2

I have the below data frame. The status column stores the value as a list.

df

   STATUS     
1 [REQUESTED, RECEIVED]
2 [XYZ]
3 [RECEIVED]

When I try the below logic:

df['STATUS'].str.upper().isin(['RECEIVED'])

It gives me

1 False
2 False
3 False

But I am expecting

1 True
2 False
3 True

as we have the value RECEIVED at rows 1 and 3

Tom J Muthirenthi
  • 3,028
  • 7
  • 40
  • 60

4 Answers4

1

It's possible you mean something like

>>> df.STATUS.astype(str).str.upper().str.contains('RECEIVED')
1 True
2 False
3 False

(Your example has a typo, incidentally - 1. has RECEIVED and 3. has RECIEVED.)

as isin is the opposite of what is meant by your example.

Ami Tavory
  • 74,578
  • 11
  • 141
  • 185
  • it gives me the error `Series object has no attribute contains` – Tom J Muthirenthi Apr 06 '18 at 12:50
  • Are you sure you placed `.str` after `upper()`? – Ami Tavory Apr 06 '18 at 12:53
  • but in this question i saw something similar about isin https://stackoverflow.com/questions/19960077/how-to-implement-in-and-not-in-for-pandas-dataframe – Tom J Muthirenthi Apr 06 '18 at 15:54
  • @TomJMuthirenthi Yes, that is the exact opposite than this question, no? In that question, each of the series elements is a single string, and the point is to check if this string is in a list. Here each series element is a list, and the point is to check if the list *contains* a string. LMK if I'm missing something. – Ami Tavory Apr 06 '18 at 16:02
  • So, how can we write the equivalent for a df `select * from df where col in (5,6)` ? Please help. – Tom J Muthirenthi Apr 06 '18 at 16:06
  • @TomJMuthirenthi That would indeed be using `isin`, but it is the opposite case of your question here, AFAIU. In `SELECT * .. WHERE col IN (5, 6)`, `col` is implicitly a column of scalars. – Ami Tavory Apr 06 '18 at 16:14
  • So you mean to say, since STATUS column holds list, it is causing the confusion? – Tom J Muthirenthi Apr 06 '18 at 16:35
  • @TomJMuthirenthi Yes. In this case `STATUS` column holds lists, and you're checking if each one *contains* something, not if it's *contained in* something, AFAIU. – Ami Tavory Apr 06 '18 at 17:11
  • In that case should it print true for case 3, right? – Tom J Muthirenthi Apr 07 '18 at 05:07
1

It's hard to operate directly with list values. You can concatenate the strings into one, using some separator character, and then check the condition:

import pandas as pd

df = pd.DataFrame({'STATUS': [['REQUESTED', 'RECEIVED'], ['XYZ'], ['RECEIVED']]},
                  index=[1, 2, 3])

RECORDS SUPPLIED.
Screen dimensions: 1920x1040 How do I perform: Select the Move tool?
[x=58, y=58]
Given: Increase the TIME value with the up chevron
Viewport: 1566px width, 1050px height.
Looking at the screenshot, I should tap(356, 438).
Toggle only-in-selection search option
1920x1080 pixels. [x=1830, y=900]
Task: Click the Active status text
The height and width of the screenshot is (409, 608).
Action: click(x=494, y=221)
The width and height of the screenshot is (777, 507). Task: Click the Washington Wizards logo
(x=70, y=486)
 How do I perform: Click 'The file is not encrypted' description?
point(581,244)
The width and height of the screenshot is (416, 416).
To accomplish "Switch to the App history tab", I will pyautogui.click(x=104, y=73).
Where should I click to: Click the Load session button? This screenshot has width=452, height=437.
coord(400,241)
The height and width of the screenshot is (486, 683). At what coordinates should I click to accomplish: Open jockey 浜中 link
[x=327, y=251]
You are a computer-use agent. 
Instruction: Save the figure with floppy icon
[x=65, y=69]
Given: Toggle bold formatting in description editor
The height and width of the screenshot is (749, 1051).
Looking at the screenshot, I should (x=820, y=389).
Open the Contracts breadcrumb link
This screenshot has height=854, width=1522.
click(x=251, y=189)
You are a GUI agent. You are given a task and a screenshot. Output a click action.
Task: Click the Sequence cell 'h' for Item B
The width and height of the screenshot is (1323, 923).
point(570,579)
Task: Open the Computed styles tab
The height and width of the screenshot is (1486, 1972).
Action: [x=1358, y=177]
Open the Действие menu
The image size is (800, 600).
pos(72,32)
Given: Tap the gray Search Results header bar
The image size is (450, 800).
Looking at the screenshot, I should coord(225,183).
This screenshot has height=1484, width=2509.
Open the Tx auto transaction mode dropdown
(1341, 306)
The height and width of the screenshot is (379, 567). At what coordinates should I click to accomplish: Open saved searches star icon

EXERCISES TO COMPLETE.
(A) In the pandas thread, what does the second answer suggest doing instead of working directly with list values?
(B) Copy the stretch of the pandas thread from "It's hard to" through "index=[1, 2, 3])".

FINAL RESULTS.
(A) Concatenate the strings into one using a separator character, then check the condition.

(B)
It's hard to operate directly with list values. You can concatenate the strings into one, using some separator character, and then check the condition:

import pandas as pd

df = pd.DataFrame({'STATUS': [['REQUESTED', 'RECEIVED'], ['XYZ'], ['RECEIVED']]},
                  index=[1, 2, 3])